GLENDALE — Metrolink has agreed to pay roughly $39 million to settle all but one of the lawsuits filed against the agency in the aftermath of a January 2005 derailment that killed 11 passengers on the Glendale border, an attorney for the plaintiffs said Wednesday.
Of the 186 complaints filed against the agency in the wake of the accident, all but one of the suits have been resolved, said Jerome Ringler, the lead attorney for the plaintiffs.

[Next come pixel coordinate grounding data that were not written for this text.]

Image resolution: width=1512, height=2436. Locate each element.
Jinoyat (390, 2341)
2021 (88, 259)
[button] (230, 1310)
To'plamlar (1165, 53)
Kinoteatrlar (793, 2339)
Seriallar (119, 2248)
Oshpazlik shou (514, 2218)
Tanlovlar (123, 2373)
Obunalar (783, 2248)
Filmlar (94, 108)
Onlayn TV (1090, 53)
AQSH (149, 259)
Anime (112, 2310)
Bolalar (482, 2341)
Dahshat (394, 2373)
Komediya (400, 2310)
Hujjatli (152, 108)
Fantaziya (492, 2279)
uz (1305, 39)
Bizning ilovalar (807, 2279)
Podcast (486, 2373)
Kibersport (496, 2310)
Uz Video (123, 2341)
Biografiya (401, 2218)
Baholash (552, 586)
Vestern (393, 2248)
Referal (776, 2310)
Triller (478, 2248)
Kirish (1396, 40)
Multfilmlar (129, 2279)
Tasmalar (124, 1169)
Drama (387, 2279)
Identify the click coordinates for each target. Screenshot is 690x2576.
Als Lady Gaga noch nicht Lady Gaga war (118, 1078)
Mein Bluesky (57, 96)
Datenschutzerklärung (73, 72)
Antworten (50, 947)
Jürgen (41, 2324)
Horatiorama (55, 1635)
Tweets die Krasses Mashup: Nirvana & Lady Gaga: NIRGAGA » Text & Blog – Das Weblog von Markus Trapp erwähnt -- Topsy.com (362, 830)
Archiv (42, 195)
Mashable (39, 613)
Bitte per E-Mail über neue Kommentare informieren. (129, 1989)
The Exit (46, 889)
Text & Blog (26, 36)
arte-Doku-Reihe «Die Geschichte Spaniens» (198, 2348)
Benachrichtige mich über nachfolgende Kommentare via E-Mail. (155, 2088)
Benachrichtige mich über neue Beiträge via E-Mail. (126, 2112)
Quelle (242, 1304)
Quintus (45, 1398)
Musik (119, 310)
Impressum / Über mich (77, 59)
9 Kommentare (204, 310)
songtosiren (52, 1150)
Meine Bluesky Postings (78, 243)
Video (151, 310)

All 11 wrongful death lawsuits have been settled and 15 of the 16 serious injury lawsuits have been resolved.
The remaining cases involved non-critical injuries.
A Los Angeles County Superior Court judge handling the cases vacated a Jan. 4 trial date and urged both parties to “work diligently” to resolve the remaining case, a six-figure serious injury lawsuit, Ringler said.
“We fully expect that last one to resolve in the next three to four months, but there is no guarantee,” he said.
In October, Ringler said 90% of the cases had been settled for about $30 million with six cases remaining.
The recent settlements, which await approval from the Metrolink board of directors, bring years of litigation to near finish, even as the rail agency grapples with lawsuits stemming from the deadly Chatsworth crash last year that killed 25 people.
Prior to that crash, the 2005 Glendale derailment — which occurred when a Metrolink train hit a parked Jeep Cherokee left behind by Juan Manuel Alvarez on the tracks near Chevy Chase Drive, killing 11 and injuring nearly 200 others — had been the deadliest incident in the rail agency’s history.
Alvarez was sentenced last year to serve 11 consecutive life sentences in prison for causing the derailment.
“All of those involved that were injured or who lost loved ones are very pleased to have this resolution behind them to move forward with their lives,” Ringler said.
Angela Starr, a Metrolink spokeswoman, declined to comment, citing ongoing litigation.